• **Task directions**
In the part of the data that opens with the line containing "Given: Activate the 画线 drawing tool" and closes with the line containing "Click the green maximize", substitute "color picker" for "eyedropper" and reproduce only those lines, leaving everything else unchanged.

____ Data supplied

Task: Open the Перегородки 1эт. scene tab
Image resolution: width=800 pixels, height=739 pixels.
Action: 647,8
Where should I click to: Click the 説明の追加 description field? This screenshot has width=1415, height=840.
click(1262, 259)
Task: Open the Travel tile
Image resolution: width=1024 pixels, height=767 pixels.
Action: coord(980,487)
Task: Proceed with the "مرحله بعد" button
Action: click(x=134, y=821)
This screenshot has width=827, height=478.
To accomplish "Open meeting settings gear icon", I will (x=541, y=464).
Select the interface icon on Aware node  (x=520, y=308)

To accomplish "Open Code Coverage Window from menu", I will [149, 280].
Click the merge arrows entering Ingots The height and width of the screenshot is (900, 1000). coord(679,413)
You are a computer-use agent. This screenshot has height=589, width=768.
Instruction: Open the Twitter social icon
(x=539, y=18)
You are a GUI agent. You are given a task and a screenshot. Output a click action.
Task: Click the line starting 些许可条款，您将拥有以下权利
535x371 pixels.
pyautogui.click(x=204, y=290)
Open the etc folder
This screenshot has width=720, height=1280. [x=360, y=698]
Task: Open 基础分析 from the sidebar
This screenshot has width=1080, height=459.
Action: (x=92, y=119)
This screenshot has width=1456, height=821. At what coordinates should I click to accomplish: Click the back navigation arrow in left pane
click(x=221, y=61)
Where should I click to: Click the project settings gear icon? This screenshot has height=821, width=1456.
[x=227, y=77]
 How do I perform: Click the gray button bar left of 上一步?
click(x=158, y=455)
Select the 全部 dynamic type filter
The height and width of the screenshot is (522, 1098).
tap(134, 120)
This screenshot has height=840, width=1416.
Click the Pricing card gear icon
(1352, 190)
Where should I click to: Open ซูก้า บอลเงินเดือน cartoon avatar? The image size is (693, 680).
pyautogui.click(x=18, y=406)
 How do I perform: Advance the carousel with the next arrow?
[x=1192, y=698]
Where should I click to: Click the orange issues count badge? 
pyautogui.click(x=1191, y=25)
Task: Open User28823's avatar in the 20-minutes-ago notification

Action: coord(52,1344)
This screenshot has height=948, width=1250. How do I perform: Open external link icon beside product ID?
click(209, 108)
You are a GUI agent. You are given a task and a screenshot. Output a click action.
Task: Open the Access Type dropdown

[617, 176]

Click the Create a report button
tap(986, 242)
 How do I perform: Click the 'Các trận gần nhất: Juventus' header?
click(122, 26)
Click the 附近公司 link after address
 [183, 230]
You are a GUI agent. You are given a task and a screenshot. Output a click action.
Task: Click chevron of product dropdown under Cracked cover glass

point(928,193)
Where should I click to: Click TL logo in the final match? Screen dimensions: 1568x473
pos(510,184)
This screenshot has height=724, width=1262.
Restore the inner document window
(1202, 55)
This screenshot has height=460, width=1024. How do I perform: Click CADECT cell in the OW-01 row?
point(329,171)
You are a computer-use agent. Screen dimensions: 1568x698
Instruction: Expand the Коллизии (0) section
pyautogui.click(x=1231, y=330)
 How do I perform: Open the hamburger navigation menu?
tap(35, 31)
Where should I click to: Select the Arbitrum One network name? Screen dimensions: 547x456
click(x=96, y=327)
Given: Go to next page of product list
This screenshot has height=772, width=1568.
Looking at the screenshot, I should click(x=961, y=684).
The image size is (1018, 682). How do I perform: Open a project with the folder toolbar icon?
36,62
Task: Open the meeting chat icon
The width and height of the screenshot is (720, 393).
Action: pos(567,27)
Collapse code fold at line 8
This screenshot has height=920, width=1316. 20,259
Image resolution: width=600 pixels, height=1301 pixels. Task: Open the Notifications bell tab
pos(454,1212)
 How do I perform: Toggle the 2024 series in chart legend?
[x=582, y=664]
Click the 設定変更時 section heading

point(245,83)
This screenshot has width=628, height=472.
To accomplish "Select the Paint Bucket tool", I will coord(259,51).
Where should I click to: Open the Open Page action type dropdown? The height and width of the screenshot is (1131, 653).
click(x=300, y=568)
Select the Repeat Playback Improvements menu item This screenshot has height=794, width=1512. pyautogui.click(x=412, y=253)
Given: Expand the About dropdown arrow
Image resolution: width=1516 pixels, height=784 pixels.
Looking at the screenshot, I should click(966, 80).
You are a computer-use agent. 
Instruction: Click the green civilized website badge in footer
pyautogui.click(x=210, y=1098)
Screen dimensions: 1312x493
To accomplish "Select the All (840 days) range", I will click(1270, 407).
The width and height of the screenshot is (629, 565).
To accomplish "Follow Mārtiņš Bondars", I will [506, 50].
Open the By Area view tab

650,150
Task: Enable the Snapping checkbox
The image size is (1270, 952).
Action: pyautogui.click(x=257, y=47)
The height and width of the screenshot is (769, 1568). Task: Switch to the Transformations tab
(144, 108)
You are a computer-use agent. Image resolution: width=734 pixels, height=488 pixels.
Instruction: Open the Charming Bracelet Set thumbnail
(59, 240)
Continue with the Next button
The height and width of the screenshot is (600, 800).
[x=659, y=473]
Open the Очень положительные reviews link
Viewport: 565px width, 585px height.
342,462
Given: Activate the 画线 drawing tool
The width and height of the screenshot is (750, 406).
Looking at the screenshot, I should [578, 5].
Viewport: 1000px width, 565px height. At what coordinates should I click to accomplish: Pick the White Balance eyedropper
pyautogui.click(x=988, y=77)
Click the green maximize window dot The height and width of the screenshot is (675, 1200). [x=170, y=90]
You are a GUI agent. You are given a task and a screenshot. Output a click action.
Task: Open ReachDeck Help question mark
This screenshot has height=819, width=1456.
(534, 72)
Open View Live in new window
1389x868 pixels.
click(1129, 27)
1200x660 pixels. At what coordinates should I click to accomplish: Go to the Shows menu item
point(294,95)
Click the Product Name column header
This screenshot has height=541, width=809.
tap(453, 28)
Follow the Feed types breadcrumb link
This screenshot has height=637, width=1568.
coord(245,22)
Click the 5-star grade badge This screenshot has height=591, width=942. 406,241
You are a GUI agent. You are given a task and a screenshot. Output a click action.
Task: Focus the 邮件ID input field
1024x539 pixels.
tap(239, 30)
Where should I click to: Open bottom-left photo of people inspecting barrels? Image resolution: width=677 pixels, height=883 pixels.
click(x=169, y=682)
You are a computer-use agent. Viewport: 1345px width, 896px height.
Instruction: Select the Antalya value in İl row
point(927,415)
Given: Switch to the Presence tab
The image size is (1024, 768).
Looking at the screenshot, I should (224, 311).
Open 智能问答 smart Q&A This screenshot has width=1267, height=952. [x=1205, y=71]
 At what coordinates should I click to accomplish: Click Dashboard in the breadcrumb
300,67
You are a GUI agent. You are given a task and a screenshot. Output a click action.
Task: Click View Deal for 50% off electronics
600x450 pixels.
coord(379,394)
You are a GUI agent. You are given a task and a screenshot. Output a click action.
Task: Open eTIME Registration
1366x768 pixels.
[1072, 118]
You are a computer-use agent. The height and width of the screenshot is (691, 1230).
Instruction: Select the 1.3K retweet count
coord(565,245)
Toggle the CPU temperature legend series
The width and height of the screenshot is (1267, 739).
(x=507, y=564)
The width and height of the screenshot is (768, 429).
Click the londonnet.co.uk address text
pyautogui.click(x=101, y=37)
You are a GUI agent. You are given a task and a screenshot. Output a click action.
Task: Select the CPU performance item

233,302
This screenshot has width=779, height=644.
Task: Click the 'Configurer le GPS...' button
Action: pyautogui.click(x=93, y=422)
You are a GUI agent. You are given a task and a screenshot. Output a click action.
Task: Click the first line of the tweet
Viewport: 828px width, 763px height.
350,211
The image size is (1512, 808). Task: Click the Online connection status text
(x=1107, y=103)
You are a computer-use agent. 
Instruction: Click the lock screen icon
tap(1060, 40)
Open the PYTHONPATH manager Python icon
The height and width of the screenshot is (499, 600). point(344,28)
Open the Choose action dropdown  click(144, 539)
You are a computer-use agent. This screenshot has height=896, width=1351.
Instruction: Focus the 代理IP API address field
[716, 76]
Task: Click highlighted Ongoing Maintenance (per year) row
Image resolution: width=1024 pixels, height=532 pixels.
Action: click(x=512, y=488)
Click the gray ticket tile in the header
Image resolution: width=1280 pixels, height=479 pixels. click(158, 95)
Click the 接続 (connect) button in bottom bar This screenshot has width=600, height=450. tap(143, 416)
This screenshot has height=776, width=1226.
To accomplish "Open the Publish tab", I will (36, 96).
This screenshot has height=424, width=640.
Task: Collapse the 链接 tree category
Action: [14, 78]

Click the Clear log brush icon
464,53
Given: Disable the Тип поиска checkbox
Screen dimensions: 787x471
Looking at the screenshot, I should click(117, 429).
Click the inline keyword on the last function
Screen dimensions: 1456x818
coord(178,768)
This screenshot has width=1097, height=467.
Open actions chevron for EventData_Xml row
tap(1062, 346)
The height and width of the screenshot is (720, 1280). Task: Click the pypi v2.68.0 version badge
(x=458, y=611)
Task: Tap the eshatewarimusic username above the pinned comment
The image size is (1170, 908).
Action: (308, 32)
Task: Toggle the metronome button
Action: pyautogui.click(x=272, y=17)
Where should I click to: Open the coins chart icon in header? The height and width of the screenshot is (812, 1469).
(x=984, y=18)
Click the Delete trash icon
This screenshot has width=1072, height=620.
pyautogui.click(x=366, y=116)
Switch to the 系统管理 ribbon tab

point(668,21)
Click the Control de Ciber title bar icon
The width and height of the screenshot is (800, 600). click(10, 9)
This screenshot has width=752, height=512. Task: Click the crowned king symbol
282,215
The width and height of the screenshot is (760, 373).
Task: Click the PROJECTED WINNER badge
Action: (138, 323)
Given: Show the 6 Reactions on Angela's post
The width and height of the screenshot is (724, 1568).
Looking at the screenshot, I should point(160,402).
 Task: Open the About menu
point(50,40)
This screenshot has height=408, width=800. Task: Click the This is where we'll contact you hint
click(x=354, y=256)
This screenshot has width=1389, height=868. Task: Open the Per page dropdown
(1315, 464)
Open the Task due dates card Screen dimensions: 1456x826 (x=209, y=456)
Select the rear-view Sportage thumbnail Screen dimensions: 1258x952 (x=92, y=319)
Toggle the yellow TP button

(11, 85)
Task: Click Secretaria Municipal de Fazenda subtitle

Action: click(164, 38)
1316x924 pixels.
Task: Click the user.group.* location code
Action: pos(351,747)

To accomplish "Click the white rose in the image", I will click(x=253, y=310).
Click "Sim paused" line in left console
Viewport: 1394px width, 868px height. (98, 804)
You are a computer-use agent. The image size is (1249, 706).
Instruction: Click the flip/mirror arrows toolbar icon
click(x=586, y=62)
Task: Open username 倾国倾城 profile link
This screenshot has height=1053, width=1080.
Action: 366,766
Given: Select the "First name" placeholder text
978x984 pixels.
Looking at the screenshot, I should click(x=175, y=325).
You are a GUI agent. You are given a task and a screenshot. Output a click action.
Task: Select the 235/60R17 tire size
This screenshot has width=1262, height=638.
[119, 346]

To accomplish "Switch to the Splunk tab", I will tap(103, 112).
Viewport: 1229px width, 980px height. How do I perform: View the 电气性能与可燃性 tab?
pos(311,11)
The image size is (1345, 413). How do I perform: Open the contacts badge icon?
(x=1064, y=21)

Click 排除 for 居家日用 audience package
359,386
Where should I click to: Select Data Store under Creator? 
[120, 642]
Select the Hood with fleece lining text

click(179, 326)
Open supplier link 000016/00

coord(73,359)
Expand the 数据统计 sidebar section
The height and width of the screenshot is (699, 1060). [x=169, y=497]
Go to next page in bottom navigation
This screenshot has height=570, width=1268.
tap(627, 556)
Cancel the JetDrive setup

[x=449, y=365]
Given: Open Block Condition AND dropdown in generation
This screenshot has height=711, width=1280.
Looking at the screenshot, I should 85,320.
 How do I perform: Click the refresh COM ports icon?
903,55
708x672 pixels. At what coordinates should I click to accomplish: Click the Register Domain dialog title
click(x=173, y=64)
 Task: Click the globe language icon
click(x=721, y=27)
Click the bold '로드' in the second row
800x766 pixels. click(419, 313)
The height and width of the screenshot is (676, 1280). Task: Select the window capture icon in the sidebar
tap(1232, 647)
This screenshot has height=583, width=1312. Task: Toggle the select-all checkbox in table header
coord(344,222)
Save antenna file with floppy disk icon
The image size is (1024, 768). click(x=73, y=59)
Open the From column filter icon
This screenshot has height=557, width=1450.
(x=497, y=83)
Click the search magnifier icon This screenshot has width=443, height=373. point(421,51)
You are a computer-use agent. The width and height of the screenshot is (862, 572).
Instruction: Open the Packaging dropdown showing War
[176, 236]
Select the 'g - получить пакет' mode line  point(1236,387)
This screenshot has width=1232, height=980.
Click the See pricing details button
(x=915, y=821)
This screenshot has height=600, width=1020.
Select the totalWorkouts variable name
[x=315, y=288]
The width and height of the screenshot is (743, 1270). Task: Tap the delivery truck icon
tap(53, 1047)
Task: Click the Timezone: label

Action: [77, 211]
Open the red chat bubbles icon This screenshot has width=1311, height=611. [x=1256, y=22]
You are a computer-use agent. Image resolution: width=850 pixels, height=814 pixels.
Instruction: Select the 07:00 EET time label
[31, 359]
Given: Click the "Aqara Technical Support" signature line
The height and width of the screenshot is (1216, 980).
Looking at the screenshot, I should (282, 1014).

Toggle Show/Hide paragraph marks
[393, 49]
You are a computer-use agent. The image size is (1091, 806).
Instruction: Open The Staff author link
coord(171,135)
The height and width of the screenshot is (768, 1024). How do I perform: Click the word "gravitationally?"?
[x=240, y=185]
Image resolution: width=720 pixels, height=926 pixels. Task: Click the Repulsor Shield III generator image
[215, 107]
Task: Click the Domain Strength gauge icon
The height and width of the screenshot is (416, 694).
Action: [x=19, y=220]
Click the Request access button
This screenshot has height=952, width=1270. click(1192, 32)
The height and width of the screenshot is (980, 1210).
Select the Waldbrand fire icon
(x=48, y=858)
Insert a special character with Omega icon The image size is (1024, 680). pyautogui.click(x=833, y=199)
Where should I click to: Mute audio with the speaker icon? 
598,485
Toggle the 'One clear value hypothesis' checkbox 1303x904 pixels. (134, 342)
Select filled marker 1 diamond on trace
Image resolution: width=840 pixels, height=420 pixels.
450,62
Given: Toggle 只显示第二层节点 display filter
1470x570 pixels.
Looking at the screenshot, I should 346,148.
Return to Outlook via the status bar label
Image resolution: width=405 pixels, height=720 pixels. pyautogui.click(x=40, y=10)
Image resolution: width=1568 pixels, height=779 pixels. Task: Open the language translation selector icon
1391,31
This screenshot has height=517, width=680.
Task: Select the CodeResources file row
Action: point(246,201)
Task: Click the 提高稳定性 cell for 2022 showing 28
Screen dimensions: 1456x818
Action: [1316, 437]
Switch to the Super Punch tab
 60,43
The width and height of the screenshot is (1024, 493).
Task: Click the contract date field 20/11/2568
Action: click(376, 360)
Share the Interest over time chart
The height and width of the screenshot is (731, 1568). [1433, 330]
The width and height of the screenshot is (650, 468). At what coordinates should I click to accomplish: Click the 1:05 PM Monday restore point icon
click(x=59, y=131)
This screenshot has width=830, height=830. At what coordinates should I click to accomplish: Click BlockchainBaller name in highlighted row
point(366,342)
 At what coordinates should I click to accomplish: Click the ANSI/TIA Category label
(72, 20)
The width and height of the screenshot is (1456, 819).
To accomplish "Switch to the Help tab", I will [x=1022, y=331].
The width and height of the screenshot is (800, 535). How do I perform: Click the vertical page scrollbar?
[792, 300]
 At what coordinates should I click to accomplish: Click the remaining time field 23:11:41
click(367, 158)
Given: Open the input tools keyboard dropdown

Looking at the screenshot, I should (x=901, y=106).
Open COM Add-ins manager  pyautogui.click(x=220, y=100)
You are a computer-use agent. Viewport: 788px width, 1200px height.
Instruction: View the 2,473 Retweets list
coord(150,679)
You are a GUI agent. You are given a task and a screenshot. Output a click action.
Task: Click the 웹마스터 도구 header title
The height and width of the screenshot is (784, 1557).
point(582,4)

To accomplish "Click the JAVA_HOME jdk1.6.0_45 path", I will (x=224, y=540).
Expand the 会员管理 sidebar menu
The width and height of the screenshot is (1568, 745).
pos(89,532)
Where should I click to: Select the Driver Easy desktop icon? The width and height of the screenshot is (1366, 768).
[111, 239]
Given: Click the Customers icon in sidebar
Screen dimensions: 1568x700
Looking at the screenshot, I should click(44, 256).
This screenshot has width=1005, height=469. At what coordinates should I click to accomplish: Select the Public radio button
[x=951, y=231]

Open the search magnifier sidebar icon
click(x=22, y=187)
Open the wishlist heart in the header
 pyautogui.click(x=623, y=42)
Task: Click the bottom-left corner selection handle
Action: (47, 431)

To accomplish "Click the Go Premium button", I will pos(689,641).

________

• **Answer to the problem**
Given: Activate the 画线 drawing tool
The width and height of the screenshot is (750, 406).
Looking at the screenshot, I should [578, 5].
Viewport: 1000px width, 565px height. At what coordinates should I click to accomplish: Pick the White Balance color picker
pyautogui.click(x=988, y=77)
Click the green maximize window dot The height and width of the screenshot is (675, 1200). [x=170, y=90]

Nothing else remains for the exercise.